▶ [Exercise]: Please output exactly the run of lines that starts at the line with "Toggle Underline formatting" and ends at the last line of the records below.

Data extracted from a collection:
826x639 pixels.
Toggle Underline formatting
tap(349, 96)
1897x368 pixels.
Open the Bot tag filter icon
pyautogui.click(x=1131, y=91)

▶ [Response for this exercise]:
Toggle Underline formatting
tap(349, 96)
1897x368 pixels.
Open the Bot tag filter icon
pyautogui.click(x=1131, y=91)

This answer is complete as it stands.